=== Short task ===
Rescale the entries in the stretch from the line containing "You are a computer-use" through the line containing "[x=660, y=1423]". Reproduce every line in that stretch, requests included, multiplying only the coordinates in the answers by 1.75 and rounding each to a whole number, with halves rounded up.
** start of Supplied data **
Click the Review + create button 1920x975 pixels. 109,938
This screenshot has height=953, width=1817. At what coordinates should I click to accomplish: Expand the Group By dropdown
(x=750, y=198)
** end of Supplied data **
** start of Supplied data **
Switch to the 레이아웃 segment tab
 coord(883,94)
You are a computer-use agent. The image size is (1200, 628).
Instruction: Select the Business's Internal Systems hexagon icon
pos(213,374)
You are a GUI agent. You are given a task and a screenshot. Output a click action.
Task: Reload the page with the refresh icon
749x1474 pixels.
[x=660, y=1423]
** end of Supplied data **
=== Full output ===
You are a computer-use agent. The image size is (1200, 628).
Instruction: Select the Business's Internal Systems hexagon icon
pos(373,655)
You are a GUI agent. You are given a task and a screenshot. Output a click action.
Task: Reload the page with the refresh icon
749x1474 pixels.
[x=1155, y=2490]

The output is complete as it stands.